(ACTIVITY)
The full set of entries, reproduced exactly, is the expected answer.

Dataset excerpts:
"""

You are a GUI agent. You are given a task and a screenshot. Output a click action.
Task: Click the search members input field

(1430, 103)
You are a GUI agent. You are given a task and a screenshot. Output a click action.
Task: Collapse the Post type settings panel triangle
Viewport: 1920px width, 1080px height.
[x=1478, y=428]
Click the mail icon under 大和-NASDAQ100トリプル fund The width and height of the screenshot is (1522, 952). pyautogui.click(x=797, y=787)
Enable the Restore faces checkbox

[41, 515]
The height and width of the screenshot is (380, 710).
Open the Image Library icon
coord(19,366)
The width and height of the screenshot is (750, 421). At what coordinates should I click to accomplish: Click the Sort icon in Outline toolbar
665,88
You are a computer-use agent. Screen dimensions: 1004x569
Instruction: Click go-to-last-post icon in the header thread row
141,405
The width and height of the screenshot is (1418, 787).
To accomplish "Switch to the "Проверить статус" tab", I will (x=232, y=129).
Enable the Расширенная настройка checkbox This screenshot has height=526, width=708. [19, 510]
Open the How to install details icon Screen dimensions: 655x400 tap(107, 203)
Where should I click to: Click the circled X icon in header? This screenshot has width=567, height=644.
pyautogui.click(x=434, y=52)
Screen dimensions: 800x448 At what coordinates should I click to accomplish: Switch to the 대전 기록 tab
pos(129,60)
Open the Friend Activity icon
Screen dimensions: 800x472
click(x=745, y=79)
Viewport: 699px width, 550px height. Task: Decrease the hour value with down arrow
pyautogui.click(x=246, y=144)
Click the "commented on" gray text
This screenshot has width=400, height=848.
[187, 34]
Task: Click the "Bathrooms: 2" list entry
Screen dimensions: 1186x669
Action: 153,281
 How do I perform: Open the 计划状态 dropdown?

"""

(TASK RESPONSE)
You are a GUI agent. You are given a task and a screenshot. Output a click action.
Task: Click the search members input field

(1430, 103)
You are a GUI agent. You are given a task and a screenshot. Output a click action.
Task: Collapse the Post type settings panel triangle
Viewport: 1920px width, 1080px height.
[x=1478, y=428]
Click the mail icon under 大和-NASDAQ100トリプル fund The width and height of the screenshot is (1522, 952). pyautogui.click(x=797, y=787)
Enable the Restore faces checkbox

[41, 515]
The height and width of the screenshot is (380, 710).
Open the Image Library icon
coord(19,366)
The width and height of the screenshot is (750, 421). At what coordinates should I click to accomplish: Click the Sort icon in Outline toolbar
665,88
You are a computer-use agent. Screen dimensions: 1004x569
Instruction: Click go-to-last-post icon in the header thread row
141,405
The width and height of the screenshot is (1418, 787).
To accomplish "Switch to the "Проверить статус" tab", I will (x=232, y=129).
Enable the Расширенная настройка checkbox This screenshot has height=526, width=708. [19, 510]
Open the How to install details icon Screen dimensions: 655x400 tap(107, 203)
Where should I click to: Click the circled X icon in header? This screenshot has width=567, height=644.
pyautogui.click(x=434, y=52)
Screen dimensions: 800x448 At what coordinates should I click to accomplish: Switch to the 대전 기록 tab
pos(129,60)
Open the Friend Activity icon
Screen dimensions: 800x472
click(x=745, y=79)
Viewport: 699px width, 550px height. Task: Decrease the hour value with down arrow
pyautogui.click(x=246, y=144)
Click the "commented on" gray text
This screenshot has width=400, height=848.
[187, 34]
Task: Click the "Bathrooms: 2" list entry
Screen dimensions: 1186x669
Action: 153,281
 How do I perform: Open the 计划状态 dropdown?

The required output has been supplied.